To evaluate the potential acute inhalation toxicity of the test substance an Inhalation Risk Test conducted according to a BASF internal testing method (BASF 1971). The test demonstrates the toxicity of an atmosphere saturated with vapours of the volatile components of a test substance at the temperature chosen for vapour generation (20 °C). Rats were exposed sequentially to the vapours, generated by bubbling 200 l/h air through a substance column of about 5 cm above a fritted glass disc in a glass cylinder. The animals were exposed for 8 hour. The exposure concentration was estimated to be 0.28 mg/L based on evaporated substance. In addition to mortality, clinical signs were recorded and necropsy on surviving animals performed. No mortality occurred and no clinical sign were noted during exposure and observation period. In one animal exposed for 8 hours hydrometra was observed after necropsy. Since no mortality occurred at the concentrations tested an LC50 estimation cannot be made.

 

In another Inhalation Risk Test of similar design, Rats (12 animals) were exposed sequentially to the vapours, generated by bubbling 200 l/h air through a substance column of about 5 cm above a fritted glass disc in a glass cylinder. This time vapours were generated at 20 °C as well as 50 °C. The exposure concentrations were 0.04 mg/L and 0.34 mg/L. Rats were exposed for 8 hour. As in the previous study, no mortality occurred after exposure up to 8 hours. Clinical sings observed in the animals exposed to the vapor generated at 20°C included mild escape attempts when exposure began and at the end of the exposure period slight eye irritation was observed. The next day, the animals were without symptoms. In the animals exposed to the vapor generated at 50 °C escape attempts were noted in the first 60 minutes of exposure. Exposure to the saturated atmosphere caused slight eye irritation. At the end of the exposure period, all clinical signs were resolved. Since no mortality occurred at the concentrations tested an LC50 estimation cannot be made.
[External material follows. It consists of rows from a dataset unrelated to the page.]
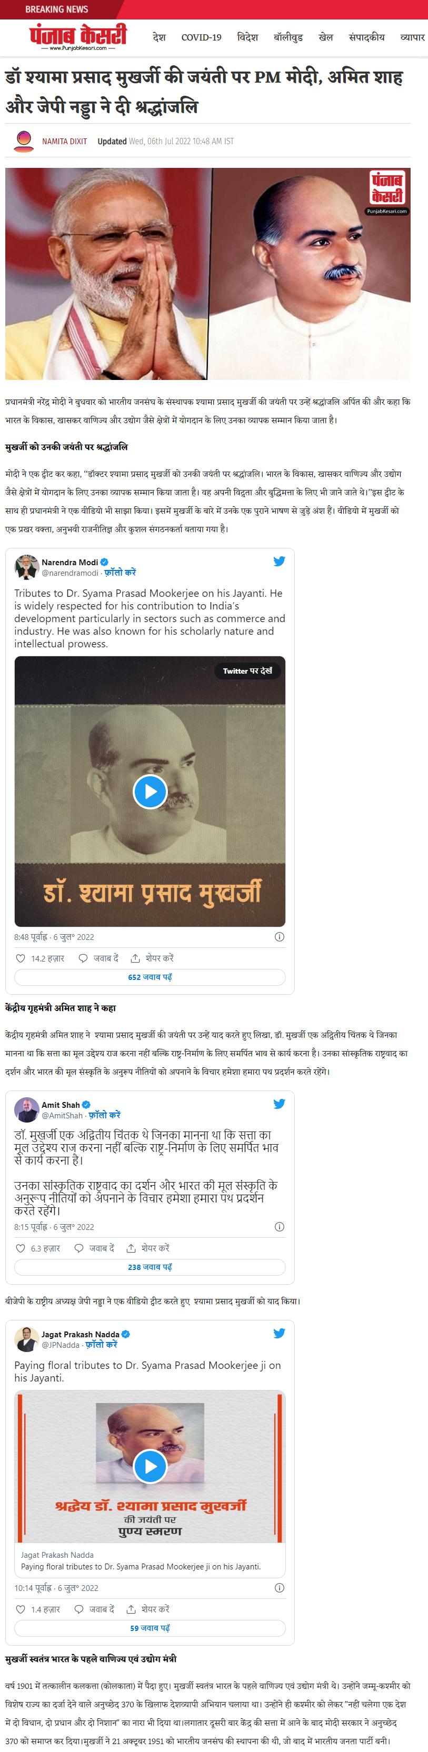428x1752 pixels.
Task: Click the Twitter bird icon in Amit Shah's tweet
Action: pyautogui.click(x=279, y=1103)
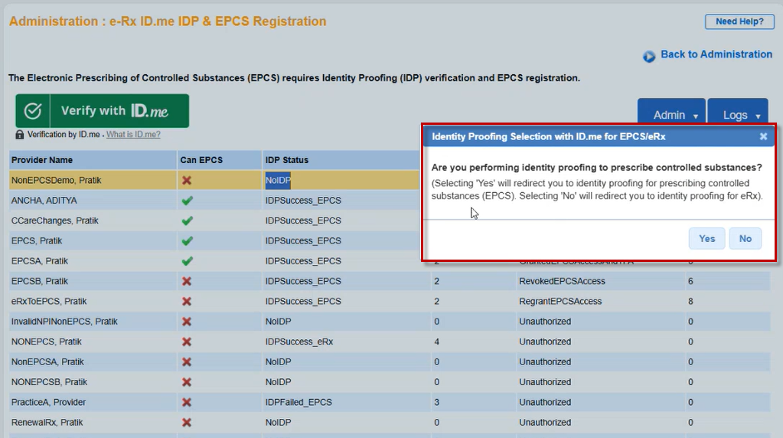Viewport: 783px width, 438px height.
Task: Go back via Back to Administration link
Action: tap(716, 54)
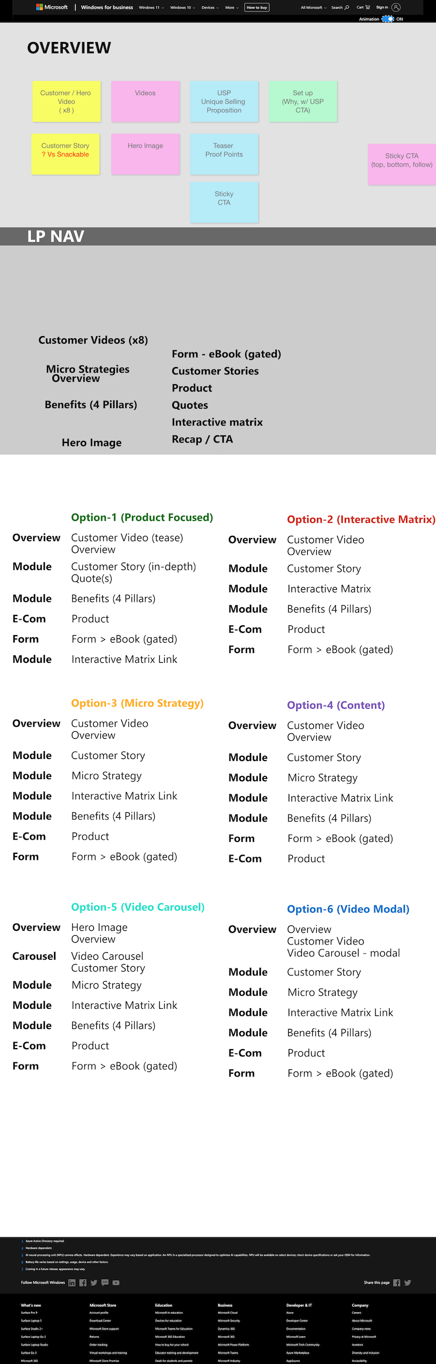Click the Microsoft logo

pos(52,7)
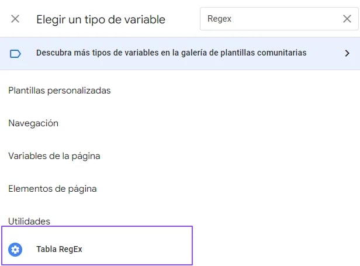Expand the community gallery banner chevron arrow

(x=347, y=53)
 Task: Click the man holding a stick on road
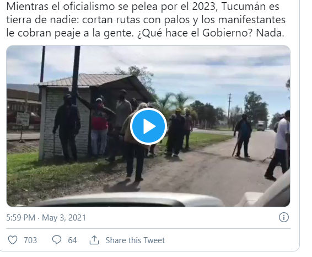pos(242,135)
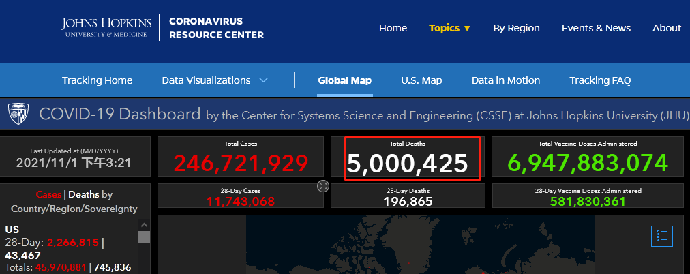Expand the Topics dropdown menu
Screen dimensions: 690x274
[x=449, y=28]

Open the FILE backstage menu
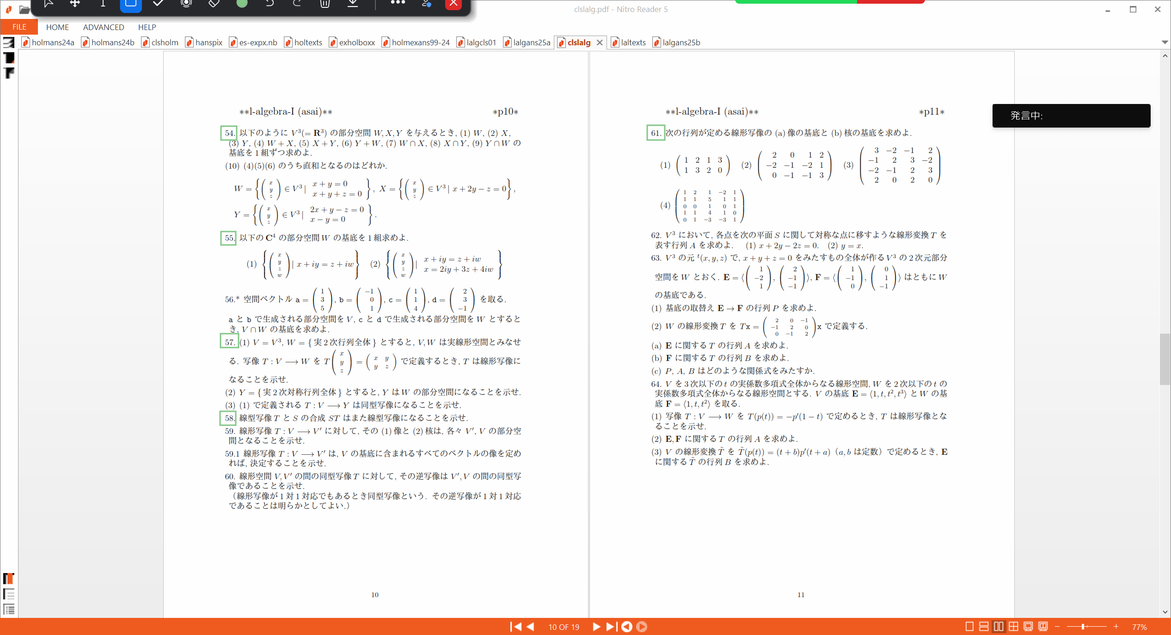click(19, 27)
Based on the inhalation studies, no conclusion on LC50 can be drawn, because the tested concentrations are too low in relation to the classification criteria.

Justification for classification or non-classification

Based on the available data, classification for acute oral toxicity is not warranted according to EU Classification, Labelling and Packaging of Substances and Mixtures (CLP) Regulation (EC) No. 1272/2008

Based on the available inhalation studies classification for acute inhalation toxicity in accordance to EU Classification, Labelling and Packaging of Substances and Mixtures (CLP) Regulation (EC) No. 1272/2008 is not possible.